Re: [Rdkit-discuss] multiprocessing & rdkit
Open-Source Cheminformatics and Machine Learning
Brought to you by:
glandrum
|
From: Greg L. <gre...@gm...> - 2011-10-11 14:23:33
|
Hi Paul,
On Tue, Oct 11, 2011 at 7:55 AM, <Pau...@me...> wrote:
>
> Dear RDkitters,
>
> I'm trying to use Python's multiprocessing module in conjunction with
> RDKit.
>
> It should be applied in 2 cases:
> (1) fingerprint calculation
> &
> (2) Picking Diverse Molecules
>
>
>
> (1)
> "
> from multiprocessing import Pool
> p4 = Pool(processes=4)
> def fps_calc(m):
> fps = [GetMorganFingerprint(x,3) for x in m]
> return fps
> fps = p4.map(fps_calc,ms)
> "
> ==>
> "TypeError: 'Mol' object is not iterable"

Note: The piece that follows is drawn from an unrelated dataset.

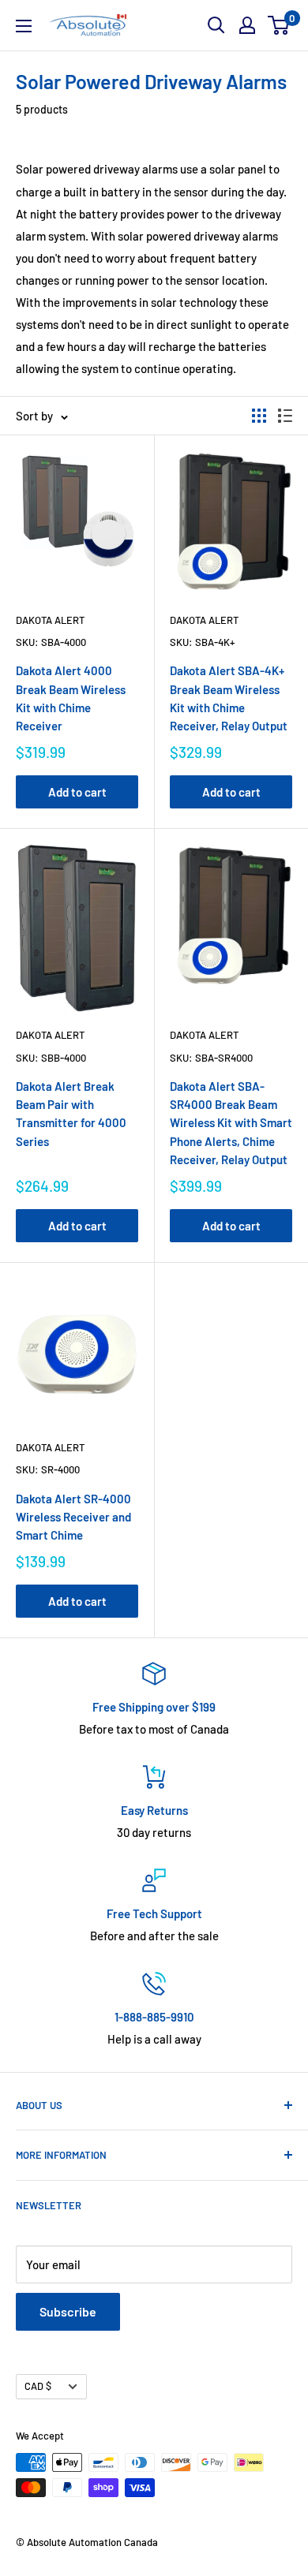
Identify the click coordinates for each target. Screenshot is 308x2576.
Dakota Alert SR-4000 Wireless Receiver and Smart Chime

I think what you want to do here is:
#-------------------
def fps_calc(m):
fp = GetMorganFingerprint(m,3)
return fp
fps = p4.map(fps_calc,ms)
#-------------------
The map method takes a function and a sequence of objects, it applies
that function to each object in the sequence.
> (2)
> "
> from multiprocessing import Pool
> p4 = Pool(processes=4)
> def distij(i,j,fps=fps):
> return 1-DataStructs.DiceSimilarity(fps[i],fps[j])
>
> def DivSelection(distij,nfps,quantity_train):
> picker = MaxMinPicker()
> picked_indices = picker.LazyPick(distij,nfps,quantity_train)
> return picked_indices
> "
> pickIndices = p4.map(DivSelection, ???)
The MaxMinPicker does not have any way to do the parallelization with
multiprocessing.
-greg
|